Solo ripensando il sacerdote in Cristo, quale alter Christus, si può ricomporre questa frattura che poi presenta ancora un riflesso nella vita spirituale del sacerdote. Si è insistito fin troppo col dire che nella santificazione tutti hanno pari diritto. Questo è vero. Ma bisogna pur aggiungere che il sacerdote non si santifica come laico, ma sempre come sacerdote, quindi come Capo e Pastore del suo Popolo. Il titolo della sua santificazione è anzitutto quello battesimale, ma anche e soprattutto quello ontologico-ministeriale. Ecco perché allora la santificazione nel sacerdote è urgente per il fatto che funge da modello, da esempio per i fedeli, e da guida verso la santificazione.
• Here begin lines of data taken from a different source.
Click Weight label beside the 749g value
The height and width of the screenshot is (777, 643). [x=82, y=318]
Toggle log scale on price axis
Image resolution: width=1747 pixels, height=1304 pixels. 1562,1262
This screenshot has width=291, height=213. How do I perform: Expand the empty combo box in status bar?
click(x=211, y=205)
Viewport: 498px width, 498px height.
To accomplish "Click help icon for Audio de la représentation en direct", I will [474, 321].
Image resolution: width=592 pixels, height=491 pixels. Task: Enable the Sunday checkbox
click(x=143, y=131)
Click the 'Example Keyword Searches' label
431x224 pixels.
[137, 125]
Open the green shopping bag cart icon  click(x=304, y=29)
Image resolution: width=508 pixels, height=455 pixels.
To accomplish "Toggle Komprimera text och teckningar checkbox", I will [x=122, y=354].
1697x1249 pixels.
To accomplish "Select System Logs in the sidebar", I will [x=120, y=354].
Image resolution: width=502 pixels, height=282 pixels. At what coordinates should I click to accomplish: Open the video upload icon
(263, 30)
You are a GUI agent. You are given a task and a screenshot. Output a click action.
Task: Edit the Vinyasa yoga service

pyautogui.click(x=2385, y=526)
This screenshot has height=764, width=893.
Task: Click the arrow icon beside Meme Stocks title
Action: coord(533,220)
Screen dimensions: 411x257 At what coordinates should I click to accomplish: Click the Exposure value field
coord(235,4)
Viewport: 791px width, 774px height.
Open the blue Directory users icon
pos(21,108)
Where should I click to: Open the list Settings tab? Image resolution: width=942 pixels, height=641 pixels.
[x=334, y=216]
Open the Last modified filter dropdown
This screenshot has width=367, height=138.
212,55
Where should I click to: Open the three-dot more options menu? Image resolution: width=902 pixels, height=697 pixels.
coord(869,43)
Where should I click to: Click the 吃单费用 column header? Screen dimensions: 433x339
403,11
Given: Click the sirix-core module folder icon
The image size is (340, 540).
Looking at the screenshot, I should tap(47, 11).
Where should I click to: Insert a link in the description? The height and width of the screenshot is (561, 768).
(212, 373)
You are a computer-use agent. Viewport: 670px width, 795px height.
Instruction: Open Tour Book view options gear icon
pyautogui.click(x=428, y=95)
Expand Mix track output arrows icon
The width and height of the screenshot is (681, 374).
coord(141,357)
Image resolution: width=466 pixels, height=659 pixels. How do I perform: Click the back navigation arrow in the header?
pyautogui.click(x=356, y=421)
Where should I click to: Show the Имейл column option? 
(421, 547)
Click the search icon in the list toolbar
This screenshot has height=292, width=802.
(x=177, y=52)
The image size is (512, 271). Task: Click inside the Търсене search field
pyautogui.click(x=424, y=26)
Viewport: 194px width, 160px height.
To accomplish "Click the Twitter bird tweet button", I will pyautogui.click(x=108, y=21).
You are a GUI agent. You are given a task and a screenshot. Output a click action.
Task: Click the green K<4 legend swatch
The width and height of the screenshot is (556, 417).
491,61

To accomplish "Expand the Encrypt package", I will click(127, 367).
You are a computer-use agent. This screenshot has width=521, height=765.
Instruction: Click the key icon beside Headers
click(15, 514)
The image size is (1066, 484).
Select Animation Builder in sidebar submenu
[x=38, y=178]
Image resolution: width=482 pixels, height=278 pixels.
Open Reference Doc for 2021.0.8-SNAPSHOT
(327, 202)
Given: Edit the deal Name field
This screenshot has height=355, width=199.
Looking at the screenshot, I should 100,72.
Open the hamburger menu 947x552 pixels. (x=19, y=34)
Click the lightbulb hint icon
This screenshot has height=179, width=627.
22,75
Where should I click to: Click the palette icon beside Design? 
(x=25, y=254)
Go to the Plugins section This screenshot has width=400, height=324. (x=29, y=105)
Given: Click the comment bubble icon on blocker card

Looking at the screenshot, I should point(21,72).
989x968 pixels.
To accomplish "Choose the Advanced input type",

Se il sacerdote si santifica sicuramente si santifica anche la sua parrocchia; se il sacerdote invece è infedele a questo suo compito, sicuramente anche la parrocchia si allontana dalla volontà di Dio, anzi spesso diventa una contro-Chiesa, che mentre si scandalizza dell’operato dei preti, si allontana dalla verità di Cristo.
L’essere alter Christus, dunque, approda adagio alla ripresentazione anche esistenziale nel sacerdote di Gesù Sacerdote. Il sacerdote compie delle azioni sacre che non possono esimerlo dalla santificazione, e santificandosi, diventa con la sua stessa vita mediatore di santificazione.
Nell’unione filiale e devota del sacerdote con la Madonna c’è la riuscita del suo ministero, la sua sicura santificazione. Ci auguriamo che tutti i sacerdoti possano attuare nella loro vita quanto diceva il S. Padre a Fatima il 12 maggio 2010, consacrandoli tutti al Cuore Immacolato. Con una sola voce sacerdotale, unita a quella del Pontefice, vogliano i sacerdoti pregare la SS. Vergine e dirLe:
«Guidati da te,
vogliamo essere Apostoli 
della Divina Misericordia,
lieti di celebrare ogni giorno
il Santo Sacrificio dell'Altare
e di offrire a quanti ce lo chiedono
il sacramento della Riconciliazione. Avvocata e Mediatrice della grazia,
tu che sei tutta immersa
nell'unica mediazione universale di Cristo, 
invoca da Dio, per noi,
un cuore completamente rinnovato,
che ami Dio con tutte le proprie forze
e serva l'umanità come hai fatto tu».